Horton made the announcement of his intention during the section of the Board of Commissioners meeting last Tuesday night that is set aside for the comments of commissioners.

“Just to let folks know, I’m doing some homework and will do some research on the mitigation issue,” Horton said. “As soon as I find some of that out I’ll certainly share it with everybody.”

As Horton noted, the issue had come up at the town hall meeting the commissioners held at the Civic Center on Feb. 16, when more than a half dozen citizens spoke out in favor of it.

The resolution would put the Board of Commissioners on record with the U.S. Army Corps of Engineers as favoring restoration of streams and wetlands in Oconee County or upstream from the county when the Corps grants permits allowing the piping, filling or other alteration of streams and wetlands in the county.

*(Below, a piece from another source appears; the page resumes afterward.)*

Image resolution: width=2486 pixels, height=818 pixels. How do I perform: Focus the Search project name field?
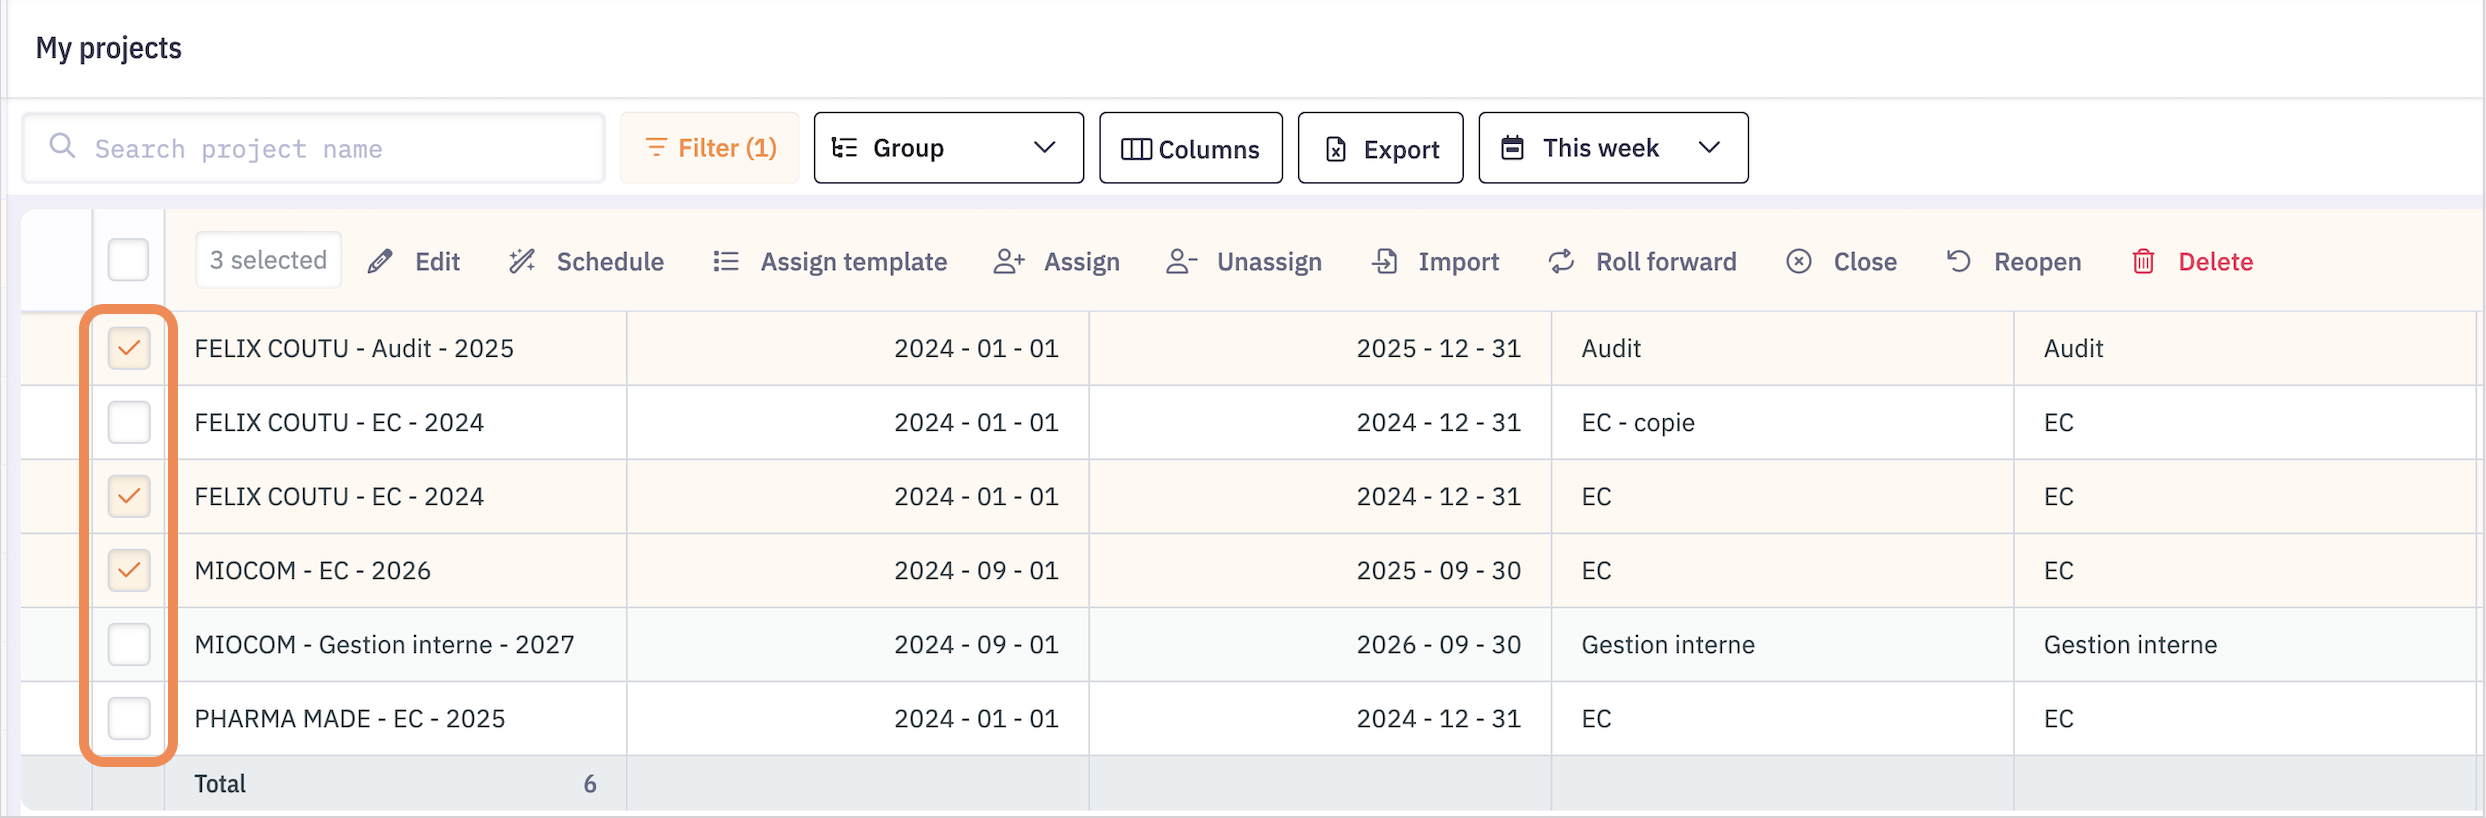(x=330, y=148)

When the Corps issues permits, it require mitigation of that damage, usually by restoration of streams and wetlands damaged through such things as pasturing, dredging or earlier construction. At present, the restoration should be in the North Oconee River watershed, but not necessarily in the county.

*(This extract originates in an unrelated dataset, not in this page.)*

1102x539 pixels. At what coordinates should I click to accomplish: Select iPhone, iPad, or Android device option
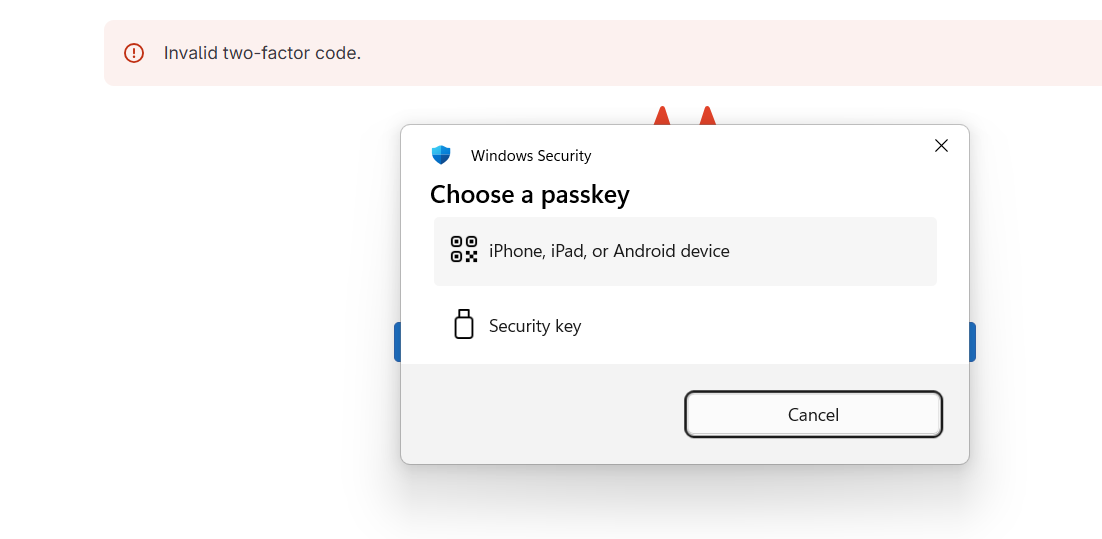pos(609,251)
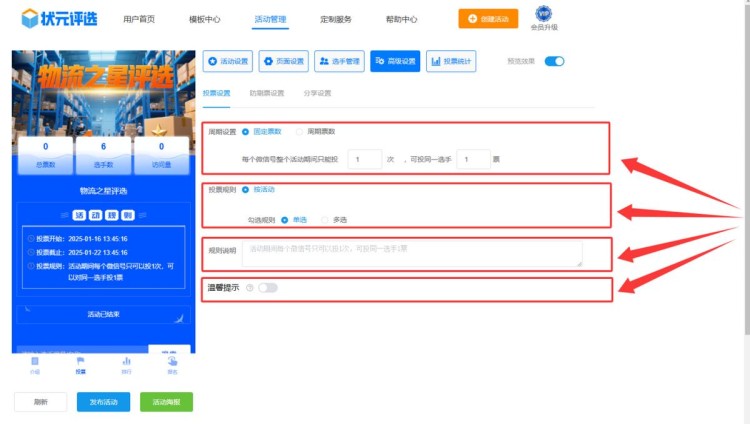
Task: Click the VIP 会员升级 badge icon
Action: coord(543,14)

Katie Sheehan, an attorney at the River Basin Center in the Eugene P. Odum School of Ecology at the University of Georgia, drafted the resolution after I talked with her about mitigation issues in the county.

I asked the BOC in April of 2009 to consider the resolution. At its meeting on May 5, it sent the resolution to the Citizen Advisory Committee for Land Use and Transportation Planning for review.

That Committee decided on Nov. 10 not to recommend that the BOC approve the resolution after Wayne Provost, strategic and long-range planner for the county, advanced a series of arguments against it.

Committee Chairman Abe Abouhamdan reported that vote to the BOC in November, but the full commission has not taken up the resolution for its own review.

At the town hall meeting, all five commissioners stated support for mitigation of damage to local streams and wetlands inside the county or upstream from the county, though they also raised questions about the resolution stating that preference.

Horton told me in a telephone conversation today that he has already spoken to people at the Northeast Georgia Regional Commission and the Georgia Department of Community affairs and “will try to educate himself” by talking to attorneys with expertise on the matter.

He said he also plans to talk to the Corps of Engineers and will work with county Administrative Officer Alan Theriault on the issue.

He said he is willing to talk to anyone else who is interested in the resolution.

I was not able to attend the meeting on Tuesday because of a travel commitment. The report on the meeting in The Oconee Enterprise, the only paper to cover it, did not mention Horton’s statement regarding the resolution.

The minutes of the meeting, released by County Clerk Gina Lindsey on Friday, included the comment by Horton about his plans to study the resolution and report back to the other commissioners.